20. Februar 2016

Der sprachliche Kampf um den Flüchtling

In der Süddeutschen lässt sich eine Linguistin namens Elisabeth Wehling über das Wort Flüchtling aus, allerdings verstehen sie und ich wohl nicht das gleiche unter Linguistik.

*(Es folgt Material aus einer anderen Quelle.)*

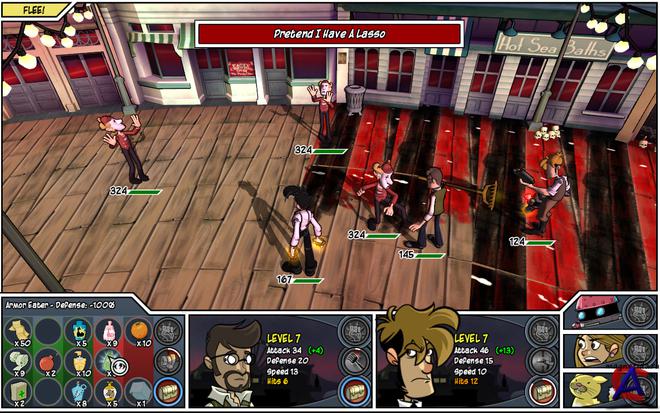The height and width of the screenshot is (413, 660).
Task: Select the yellow lotion bottle with 10
Action: tap(79, 361)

Zuerst beklagt sie, dass durch die Endung -ling die durch das Wort Flüchtling bezeichnete Person als klein und schwach dargestellt wird:
Mit der Endung "-ling" wird der Flüchtende klein gemacht, abgewertet. Klein sein steht metaphorisch oft für die Idee des Schlechtseins oder des Minderwertigseins.
Die meisten Wortbildungsmuster unterteilen sich in mehrere Untermuster mit jeweils eigenen semantischen Motivierungen. Oft geht das mit Ausgangswörtern unterschiedlichen Typs einher. Das Bildungsmuster mit -ling weist folgende Unterteilungen auf, wenn das Ausgangswort ein Verb ist (nach Fleischer/Barz 1995, S. 164):
  • Person, auf die sich die im Verb ausgedrückte Tätigkeit bezieht (Nomen patientis): lehren - Lehrling, prüfen - Prüfling, lieben - Liebling.
  • Person, die etwas tut (Nomen agentis): saugen - Säugling, flüchten - Flüchtling; synonymisch zum substantivierten Partizip I: Ankömmling - der Ankommende; z.T. mit pejorativer Konnotation: Emporkömmling.
Der Flüchtling ist also ein Agens, jemand der handelt; im Gegensatz zum ersten Muster, das jemanden bezeichnet, dem etwas widerfährt. Das Agens-Muster hat nichts mit klein sein zu tun, da wirft Frau Wehling munter alles durcheinander, vor allem ein weiteres Muster mit einem Adjektiv als Ausgangswort (winzig - Winzling, Kümmerling, Jämmerling). Was bleibt, ist die mögliche pejorative (abwertende) Konnotation. Die kommt aber nicht zwangsweise durch die Endung -ling zustande, siehe das Gegenbeispiel Säugling. Eine Konnotation erwirbt ein Wort vielmehr durch die Kontexte, in denen es gebraucht wird. Und daher kann auch eine Umbenennung in das synonymische Flüchtende nicht dauerhaft helfen.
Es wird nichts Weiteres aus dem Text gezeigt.